You can find which session has acquired a lock on an object through the V$LOCK view, but this will only list general information, not at the row level. With this view you can also find if a session is being blocked by another.
It's not possible to manually lock a row in Oracle. You can manually lock an object,though. Exclusive lock is placed on the row automatically when performing DML operations to ensure that no other sessions could update the same row or any other DDL operations could drop that row- other sessions can read it any time.

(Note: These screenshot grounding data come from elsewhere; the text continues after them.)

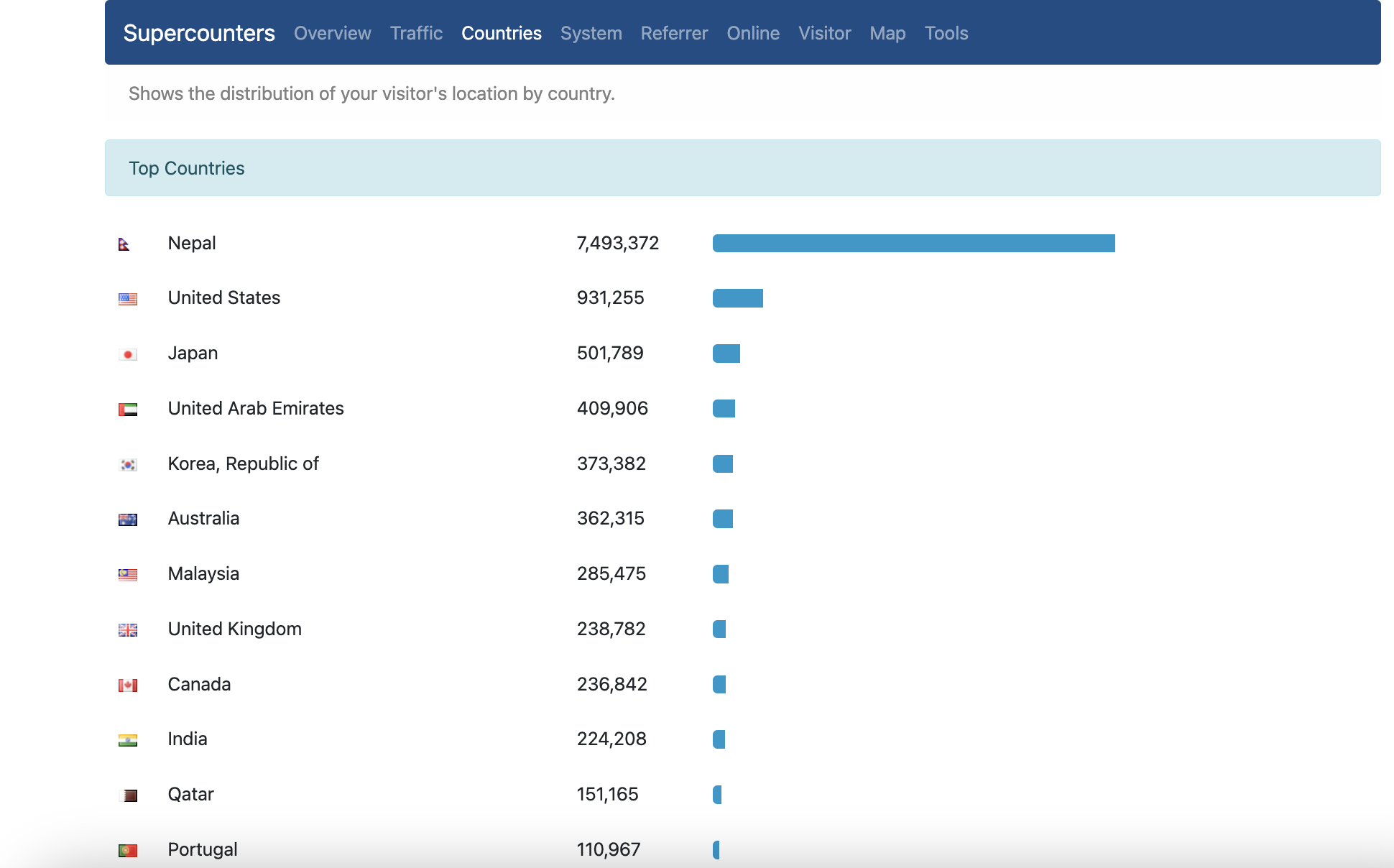Open the Overview tab
The image size is (1394, 868).
point(332,33)
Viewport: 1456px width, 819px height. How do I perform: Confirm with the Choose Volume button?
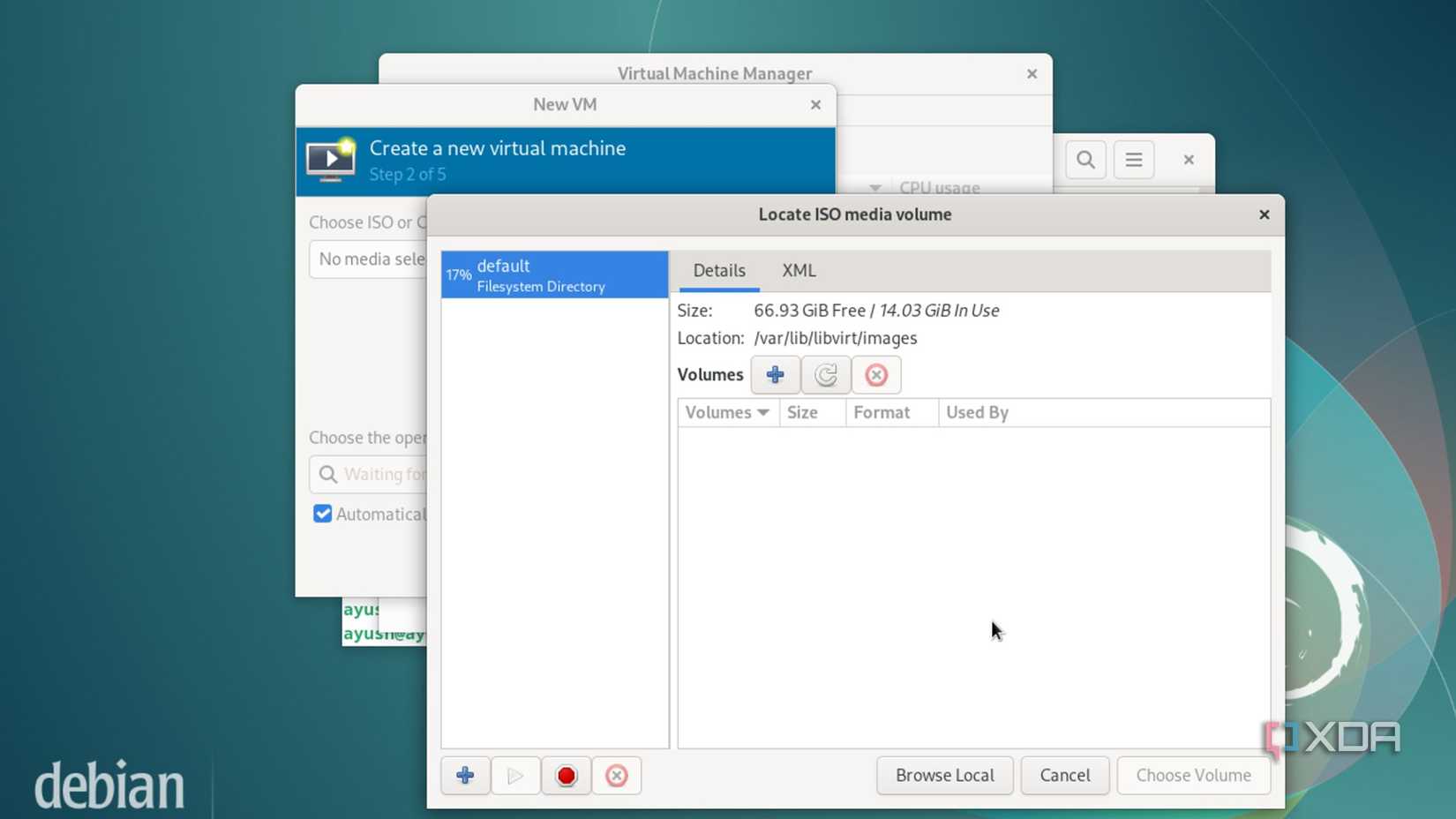click(x=1193, y=775)
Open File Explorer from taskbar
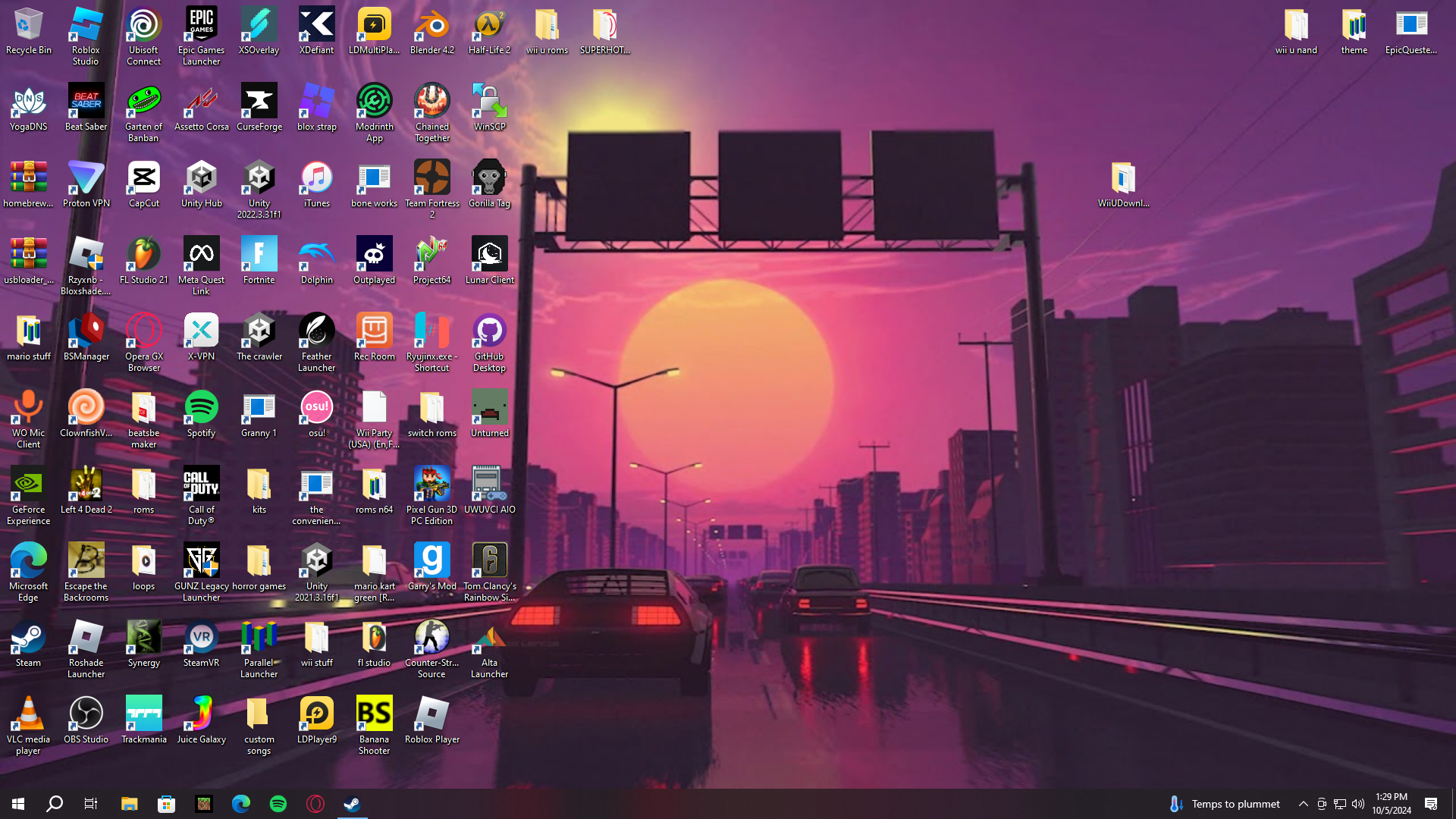The height and width of the screenshot is (819, 1456). click(129, 804)
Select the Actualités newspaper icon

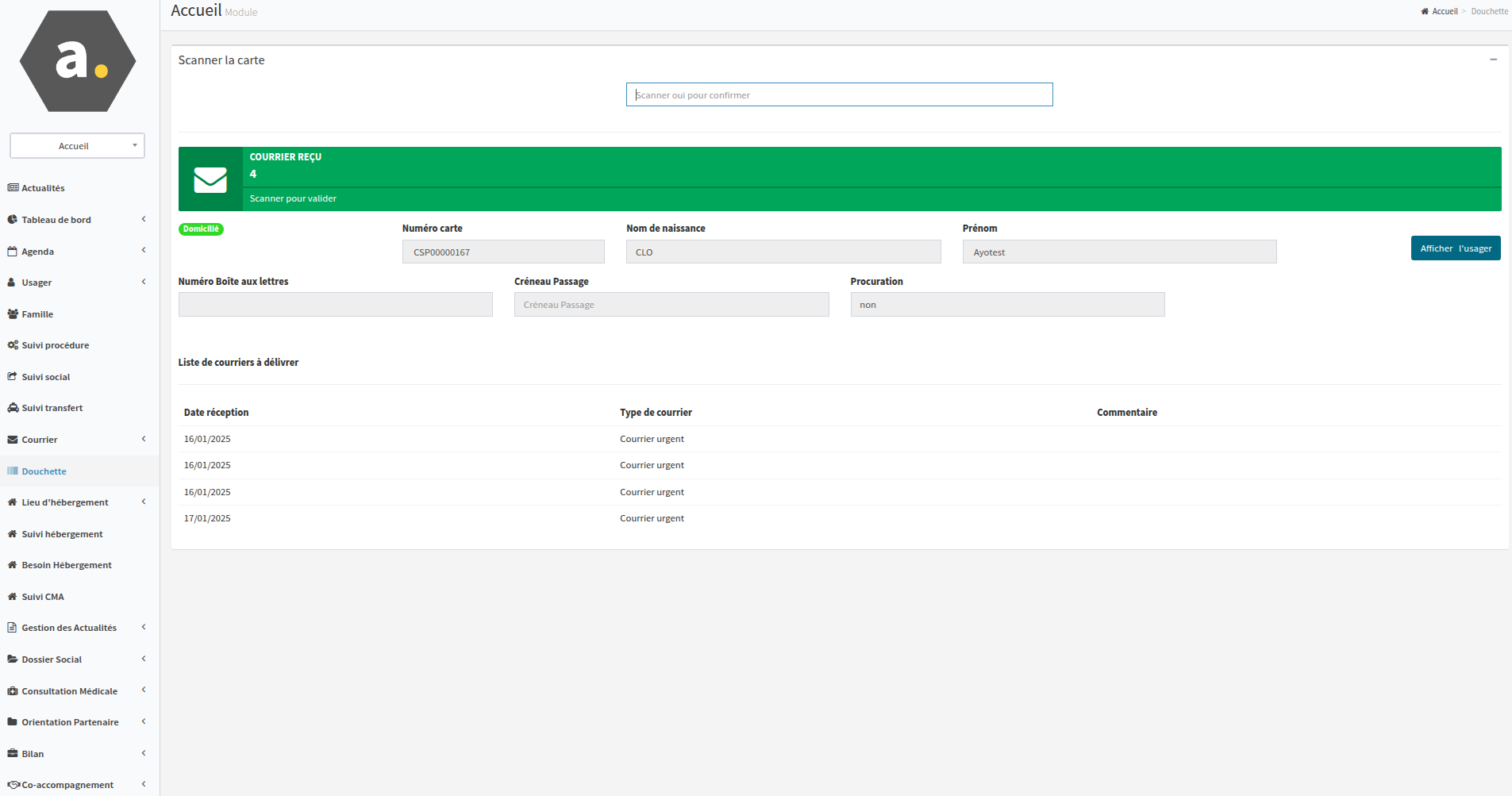pyautogui.click(x=12, y=187)
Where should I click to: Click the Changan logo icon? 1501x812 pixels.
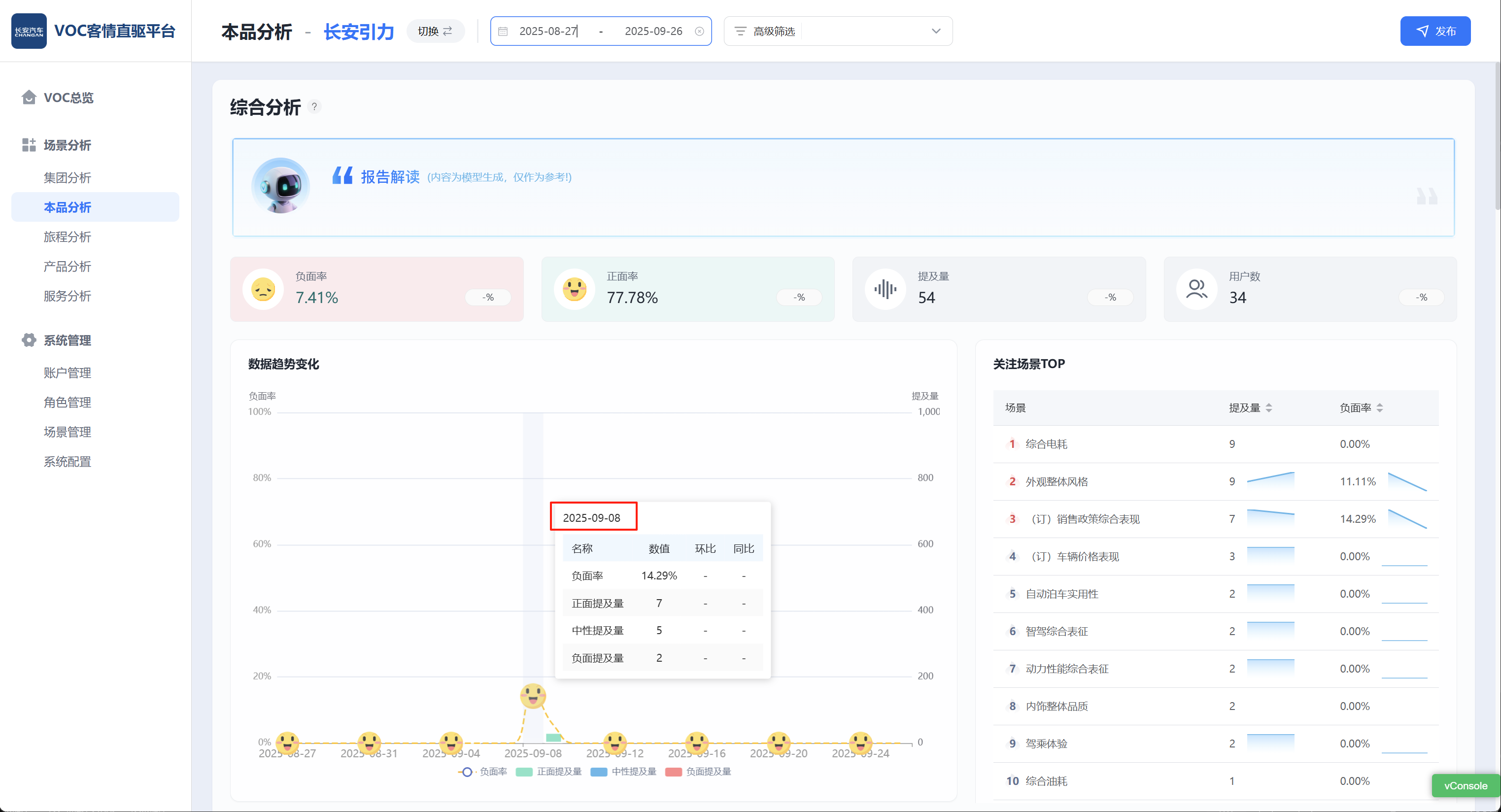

SELECT statements get a shared lock on the entire table. Other statements get exclusive locks on the entire table, which are released when the transaction commits. SELECT statements get shared locks on a range of rows. UPDATE and DELETE statements get exclusive locks on a range of rows.
Oracle
's locking concept is quite different from that of the other systems.
When a row in Oracle
gets locked, the record itself is updated with the new value (if any) and, in addition, a lock (which is essentially a pointer to transaction lock that resides in the rollback segment) is placed right into the record.
This means that locking a record in Oracle
means updating the record's metadata and issuing a logical page write. For instance, you cannot do SELECT FOR UPDATE
on a read only tablespace.
More than that, the records themselves are not updated after commit: instead, the rollback segment is updated.
This means that each record holds some information about the transaction that last updated it, even if the transaction itself has long since died. To find out if the transaction is alive or not (and, hence, if the record is alive or not), it is required to visit the rollback segment.
Oracle does not have a traditional lock manager, and this means that obtaining a list of all locks requires scanning all records in all objects. This would take too long.
You can obtain some special locks, like locked metadata objects (using v$locked_object
), lock waits (using v$session
) etc, but not the list of all locks on all objects in the database.